# ISTRUZIONI DELL'ESERCIZIO
Nel brano sui substrati di chitina per il fotovoltaico, su che cosa è stato condotto l'esperimento?

Dicembre 11, 2011

Cristiano Sala

Substrati di chitina per il fotovoltaico

È stato un gruppo di biologi della Kyoto University a sviluppare per primo l’ipotesi che potrebbe portare alla produzione di nuovi e più versatili supporti trasparenti per l’elettronica, che promettono di velocizzare l’introduzione, tra gli altri, di nuove generazioni di pannelli fotovoltaici.

È stato un gruppo di biologi della Kyoto University a sviluppare per primo l’ipotesi che potrebbe portare alla produzione di nuovi e più versatili supporti trasparenti per l’elettronica, che promettono di velocizzare l’introduzione, tra gli altri, di nuove generazioni di pannelli fotovoltaici.

L’esperimento è stato condotto sulla corazza di un granchio che, opportunamente trattata con acidi e idrossidi, ha mantenuto inalterate e facilmente accessibili le proprietà del substrato traslucido di chitina. Osservando l’elevata trasparenza del materiale, è stato sviluppato un processo di laboratorio per la lavorazione delle particelle a livello microscopico. Dopo avere ridotto il guscio traslucido in polvere, è stato disposto su un foglio a nano-strutture che, successivamente, ha subito un processo di polimerizzazione. In questo modo è stato possibile produrre una lamina ottica con ottime proprietà di trasmissione ottica e una trasparenza perfetta.

# MATERIALE FORNITO

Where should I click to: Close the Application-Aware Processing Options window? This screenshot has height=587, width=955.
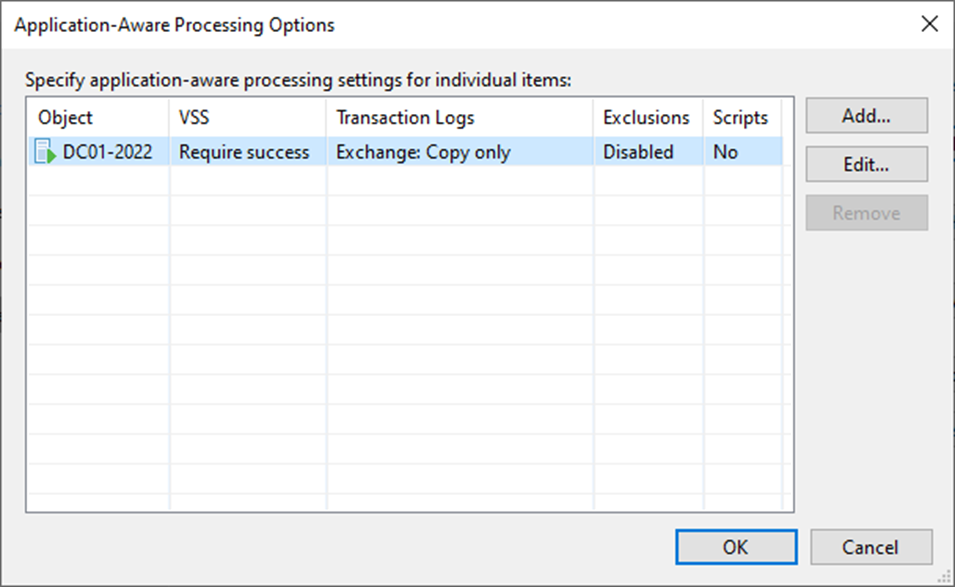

# SOLUZIONE
Sulla corazza di un granchio.